Now that it seems like the world is learning how to navigate life with Covid-19, many might feel like our lives are back in full swing and might even be accelerating to make up for lost time. While living amid a fast-paced environment that has historically stressed productivity and progress, setting rest goals might feel a bit counterintuitive.
Most of our goals are centered around doing or accomplishing something. Your goals might involve maintaining healthy habits like regular exercise or taking the steps you need to take to secure that promotion you’ve been wanting. While these are worthwhile objectives, these action-based goals tend to overshadow the all-important rest and relaxation.
Headspace meditation expert and clinical social worker Kessonga Giscombé, LAc, sheds some more light on why rest deserves to be scheduled into your day.
“There are so many scientifically proven benefits of taking time to rest,” Giscombé explains. “The ones that stand out to me are an increase in stress resiliency, and increased clarity of thought, which leads to better performance at school and work, and decreasing the risk of getting serious health ailments like diabetes or high blood pressure.”

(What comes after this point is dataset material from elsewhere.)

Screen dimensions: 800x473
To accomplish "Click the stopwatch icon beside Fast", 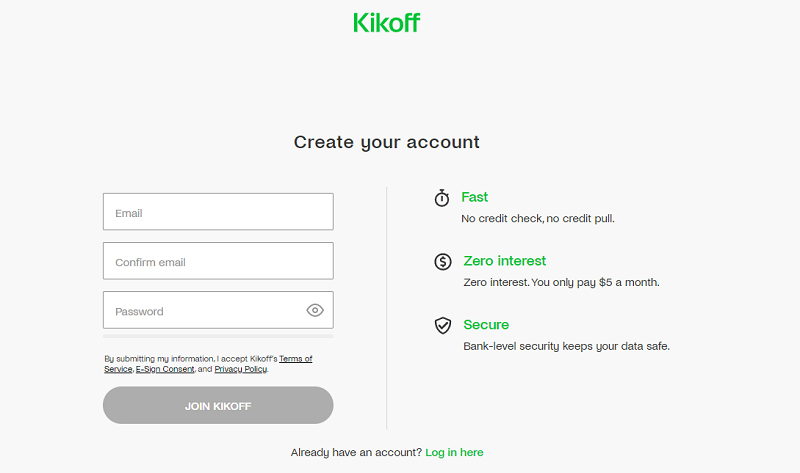I will [442, 198].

What do rest goals look like?
Just like when you set any other goal, rest goals require you to clarify your objectives around rest and build an action plan. Giscombé believes that doing this regularly can help set a positive tone for the rest of the day, week, or month. “I would frame it as ‘rest intentions,’ so as to take the pressure off. In addition, I would pay attention to making my ‘rest intentions’ realistic and not too lofty,” he continues.

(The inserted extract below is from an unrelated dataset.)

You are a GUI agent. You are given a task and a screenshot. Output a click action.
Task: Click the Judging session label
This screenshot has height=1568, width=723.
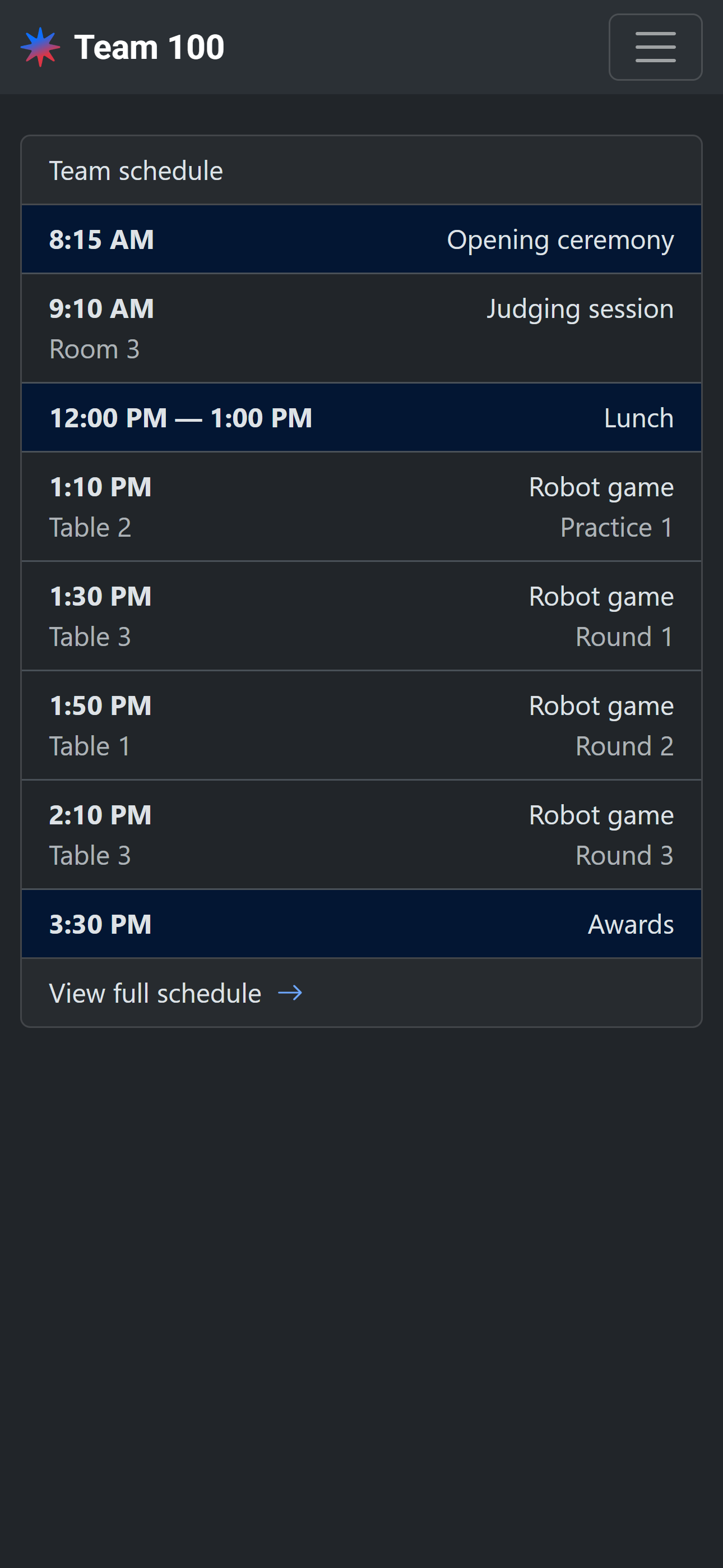click(580, 308)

As with any other goals, rest goals will be unique to you and your needs. Perhaps you would benefit from taking a 15 to 20-minute break for every hour and a half of work you do, while someone else prefers setting aside three minutes to meditate every morning. The best way to figure out what rest goals work best for you is to play around and experiment.
Getting over the guilt of setting stress goals
The idea of taking a “time out” runs counter to a lot of the values instilled by the traditional workplace that glorifies “the grind.” However, we seem to be turning a corner and finally focusing on mental health. During this transition phase, it’s completely understandable that people feel reluctant or guilty about setting aside time to rest.
“When you notice these feelings of guilt… pause and maybe take a deep breath, in through the nose and out through the mouth, and then gently let this feeling go,” Giscombé advises.
With a bit of practice, mindfulness, and self-love, it will become easier to move through these emotions.